Em muitos casos, diz o médico, o motorista não consegue nem mesmo se lembrar dos locais por onde dirigiu enquanto falava ao telefone. “Isso acontece porque o lobo frontal (parte do cérebro que gerencia as tomadas de decisões) só recebeu o que era mais importante naquele momento, ou seja, as informações ouvidas na ligação”.
A redução dos níveis de atenção acontece até mesmo com a simples mudança de estação no rádio do carro e, dependendo da velocidade, os estragos podem ser irreparáveis. Quem explica é o médico e membro da Associação Mineira de Medicina de Tráfego (Ammetra), Fábio Nascimento.
“A 60 km/h, o condutor que tira o foco do trânsito por dois segundos desloca 33 metros às cegas. Se ele se distrai no celular por oito segundos, que é o tempo médio para se ler uma mensagem na tela do smartphone, ele anda 133 metros”, calcula.
Desrespeito
Mesmo conscientes dos riscos, a maior parte dos motoristas em BH ignora a lei e a grande chance de serem multados. Assessor de comunicação do Batalhão de Trânsito da Polícia Militar, o tenente Marco Antônio Said afirma que os flagrantes são diários e acontecem o tempo todo.
O militar ressalta que mesmo quem trabalha para aplicativos de transporte, como Uber e Cabify, que usam o celular para atender chamadas de passageiros, não está autorizado a manusear o aparelho com o veículo em movimento.
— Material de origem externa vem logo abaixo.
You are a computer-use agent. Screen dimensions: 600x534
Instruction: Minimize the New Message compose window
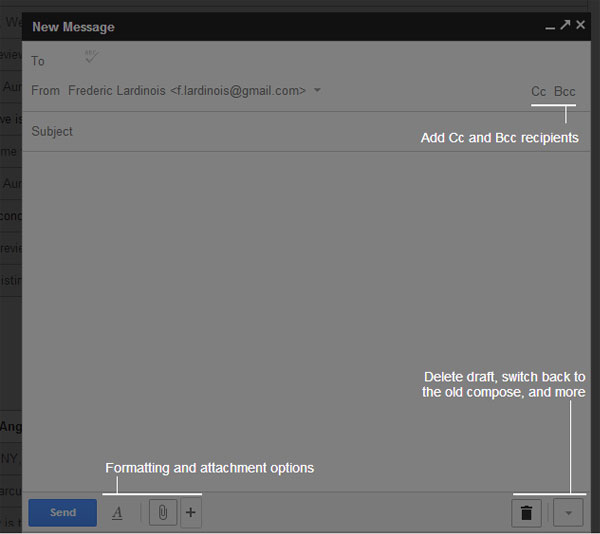point(550,26)

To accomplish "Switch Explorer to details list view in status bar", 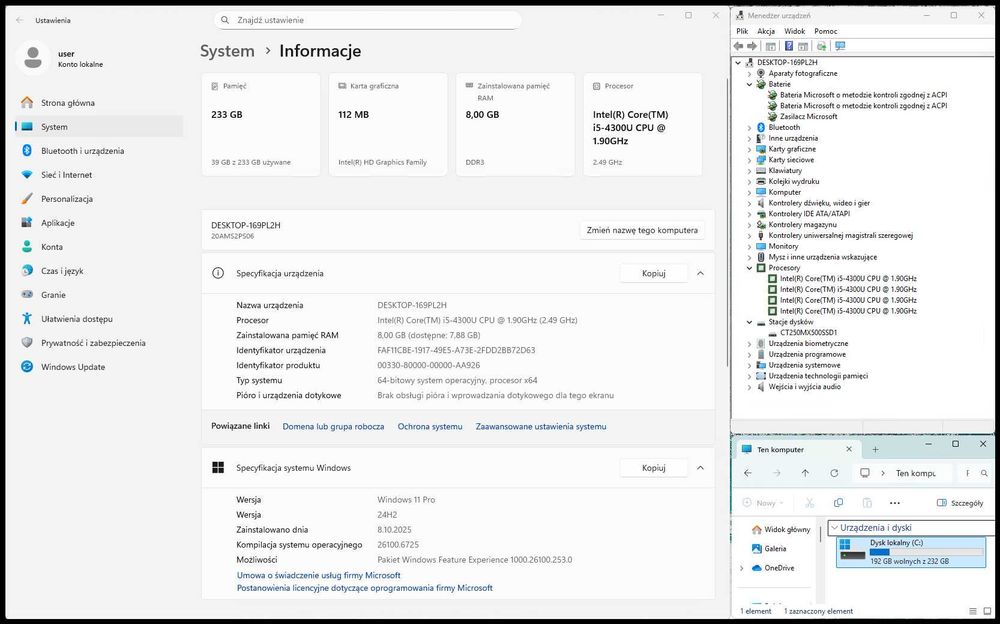I will [x=975, y=611].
“A legislação fala que o telefone pode ser adaptado ao painel apenas para gerar imagens cartográficas, como as de GPS. No entanto, para operá-lo só com o carro parado”, alerta Said.
Nas estradas
Rotina nas áreas urbanas, cenas de motoristas usando celular ao volante se repetem nas estradas que cortam Minas Gerais. Levantamento da Polícia Rodoviária Federal (PRF) aponta que 3.635 pessoas foram multadas por esse motivo nas rodovias federais do Estado em 2017 – média de dez ocorrências por dia.
A corporação ressalta, no entanto, que em caso de acidente é praticamente impossível identificar se o condutor utilizava o telefone no momento da colisão. “Geralmente, ele não deixa pistas, a não ser que ocupantes dos outros veículos informem, e o próprio condutor nunca fala que estava no celular no momento do acidente”, explica o policial rodoviário Fábio Jardim.
Subnotificação
Para o vice-presidente da Sociedade Mineira de Engenheiros (SME) e membro da Comissão de Transportes da entidade, Luiz Portela, os números podem estar abaixo da realidade, devido às dificuldades de se identificar os infratores.
Para ele, é difícil solucionar a questão no curto prazo, já que o problema passa por mudanças de comportamento dos motoristas e até mesmo mais evoluções tecnológicas. “Hoje, os veículos mais novos já vêm com o mecanismo de bluetooth (rede sem fio), que auxilia o uso do telefone para ligações. Como impedir essa tendência mundial?”, questiona.
Luiz Portela acredita que o ideal seria a tecnologia evoluir a ponto de permitir o uso do aparelho apenas com comandos de voz, bloqueando as outras funções que possam distrair os motoristas, como o envio de mensagens de texto.